++++ Source text ++++
Climate-smart adaptation strategies for agriculture (optimized climate farm)
Regarding climate change, agriculture is both causer and aggrieved party. Heavy rainfall and extended dry periods make the calculation of plant available nutrients more difficult. Nitrogen, not used by plants, accelerates the climate change.
During the first project phase (2011 to 2013) in 3 model farms (cash crop farm, livestock holding farm with biogas plant, optimized climate farm with biogas plant) at the location Soest and Braunschweig under the project management of the South estphalia University of Applied Sciences it was investigated which climate change adaptation strategies would be especially effective in conventionally operating agricultural farms under practice conditions.
After systemic differences had been established, in the second project phase (2014 to 2016) the use of biogas digestate in reduced soil tillage will be optimized and the effects of the use of biogas digestate on greenhouse gas emissions are investigated.
++++
→ Exercises
**1)** Copy the passage in the climate-smart agriculture text from "Climate-smart adaptation strategies" to "the climate change." word for word.
**2)** In the climate-smart agriculture text, which years did the first project phase cover?
++++ Available data ++++
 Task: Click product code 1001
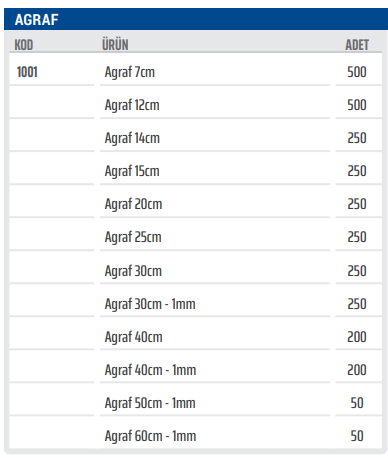27,72
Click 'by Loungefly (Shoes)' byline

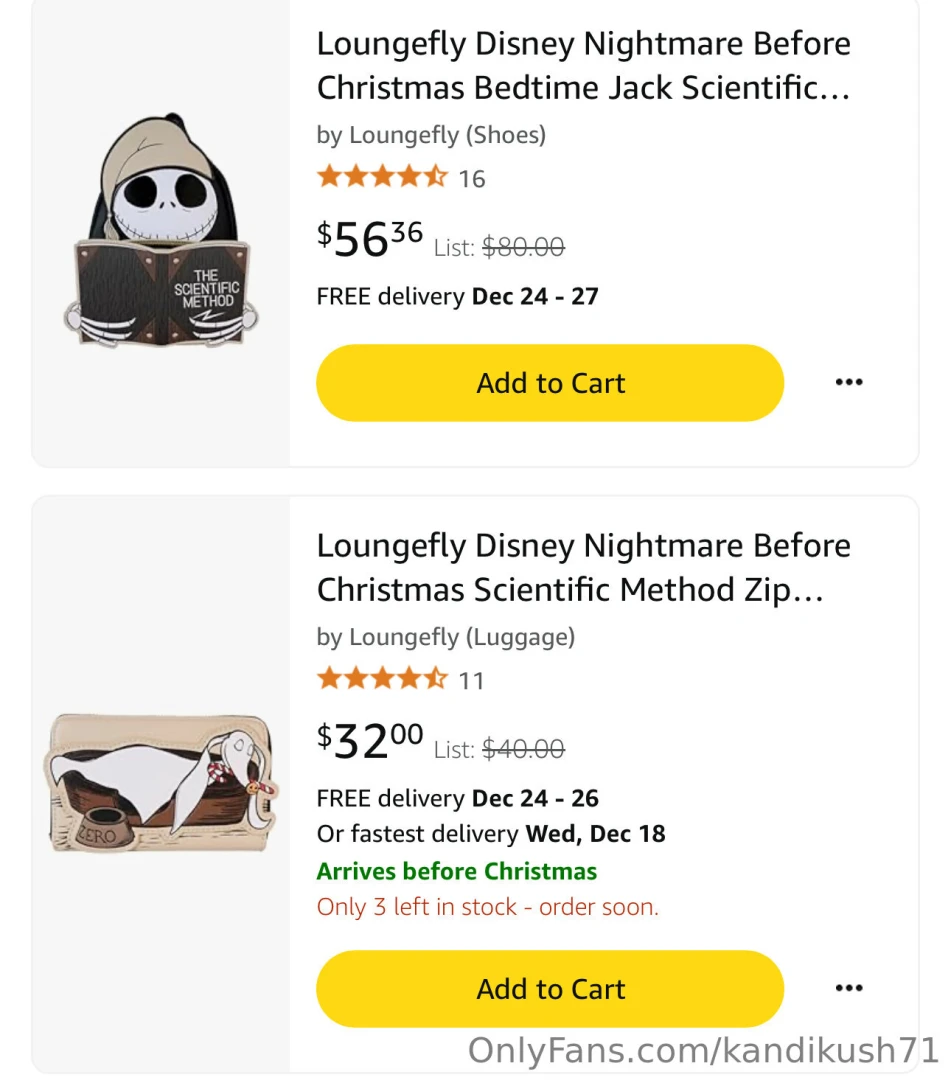point(431,135)
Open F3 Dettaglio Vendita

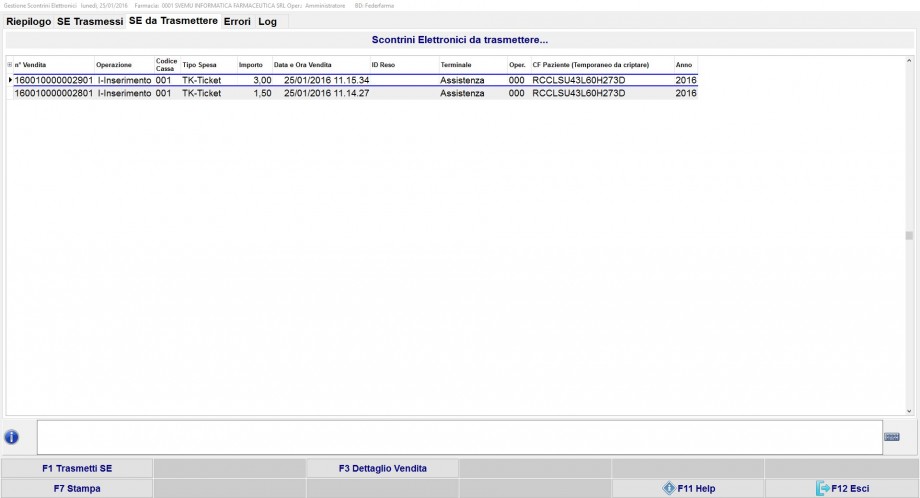382,468
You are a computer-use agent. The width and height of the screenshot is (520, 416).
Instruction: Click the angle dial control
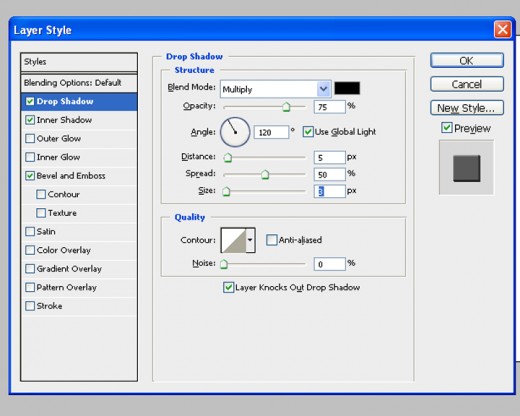tap(235, 132)
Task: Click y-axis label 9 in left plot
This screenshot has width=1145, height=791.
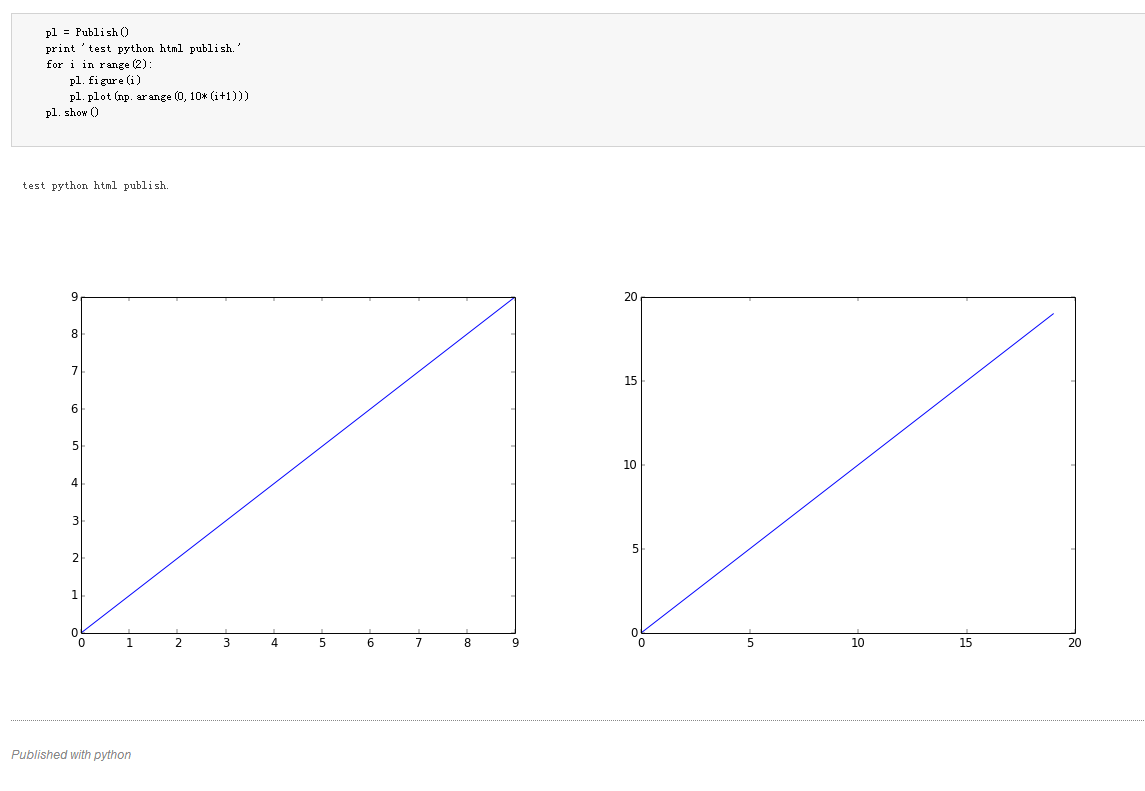Action: [x=74, y=297]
++++
→ Replies
**1)**
Climate-smart adaptation strategies for agriculture (optimized climate farm)
Regarding climate change, agriculture is both causer and aggrieved party. Heavy rainfall and extended dry periods make the calculation of plant available nutrients more difficult. Nitrogen, not used by plants, accelerates the climate change.

**2)** 2011 to 2013